Swiss ball press ups: shins on ball and hand out in front on the floor

Straight single leg dead lifts: bend forward like a bow on one leg, don’t bend it and keep your back straight

Chair jumps: jump on to a step, chair or bench

Do three to five sets of 20 reps with minimal rest.

EXTRA CLASSES:

Zumba is a medium- to high-impact fitness programme that combines Latin and international music and dance moves.

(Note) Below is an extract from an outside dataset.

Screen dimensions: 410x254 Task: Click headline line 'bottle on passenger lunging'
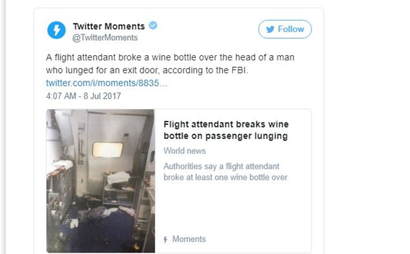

Where? Dance Fit, Al Sayyah Building, Sheikh Zayed Road, here

 

BODY SHAPE: 

STRAIGHT UP & DOWN

Also known as boyish, ruler or athletic, this body type needs toning in order to give a defined shape.

THE WORKOUT:

Lateral lunges: side lunge with a weight vest or backpack

Incline press ups: use the back of your sofa

Side plank: get on your elbows, keep your legs straight and lift your hips off the floor. Hold for 45 seconds

Butt kicks: jump up and kick your butt with your heels

Floor cobras: lie on your stomach with arms to your sides. Lift your upper body off the floor, pointing thumbs to the ceiling and squeeze your shoulder blades together

Do three to five sets of 20 reps with minimal rest.

EXTRA CLASSES:

Flywheel is a high-intensity workout that includes climbs and descents while working arms with weighted bars providing a maximum challenge for your body.